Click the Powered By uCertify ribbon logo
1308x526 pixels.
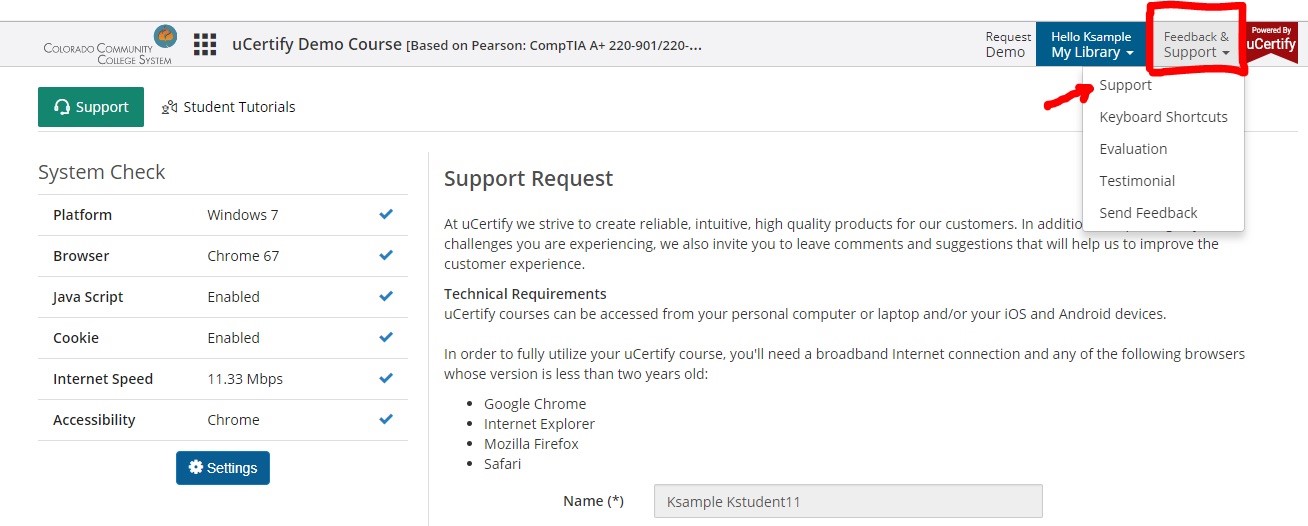coord(1271,43)
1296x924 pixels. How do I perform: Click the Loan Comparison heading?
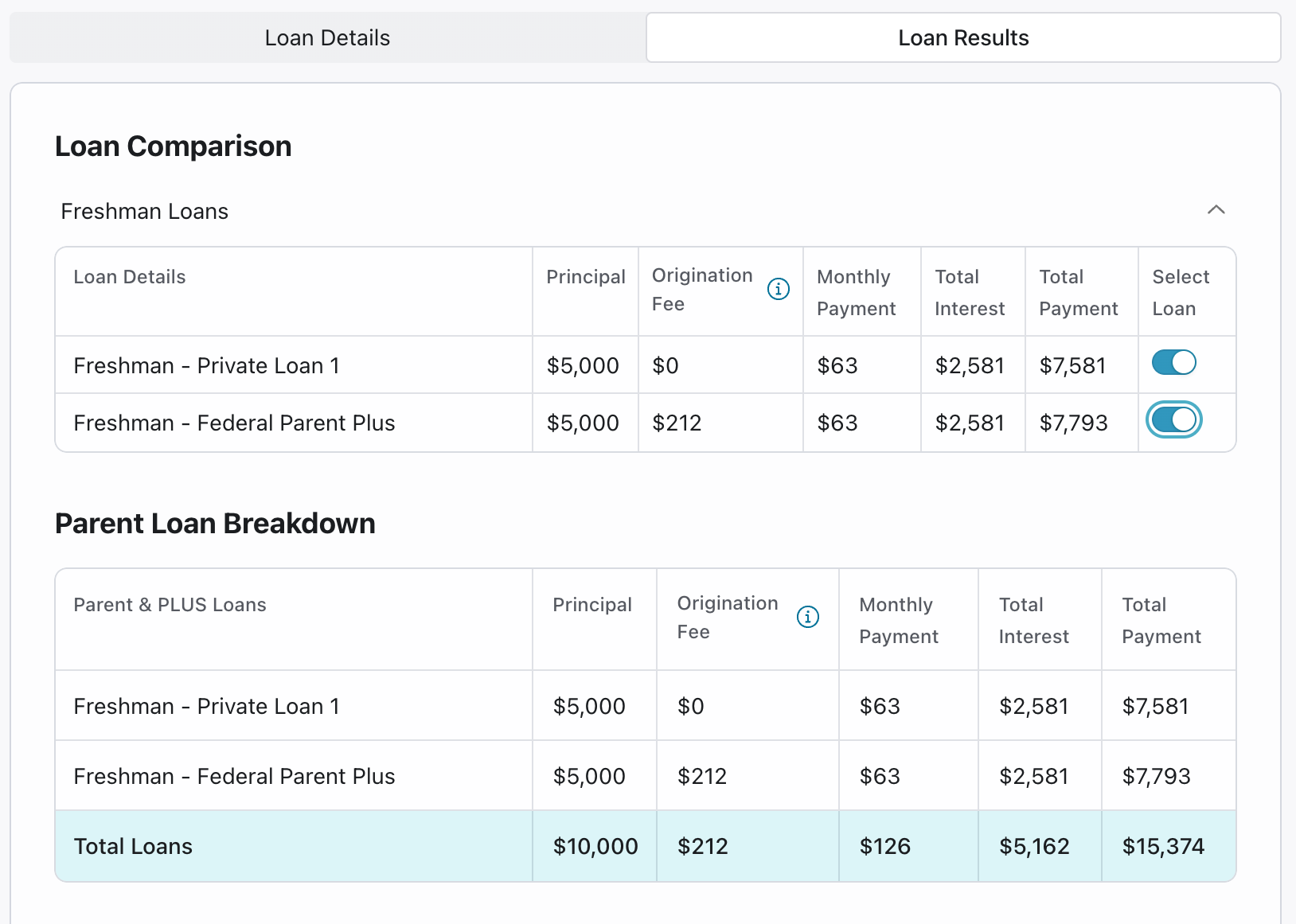point(174,146)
= = = =
• [WHAT TO PRODUCE]
Reproduce every line of the material above word for word, leaving out the pictures.

• [OUTPUT OF THE TASK]
Click the Powered By uCertify ribbon logo
1308x526 pixels.
coord(1271,43)
1296x924 pixels. How do I perform: Click the Loan Comparison heading?
point(174,146)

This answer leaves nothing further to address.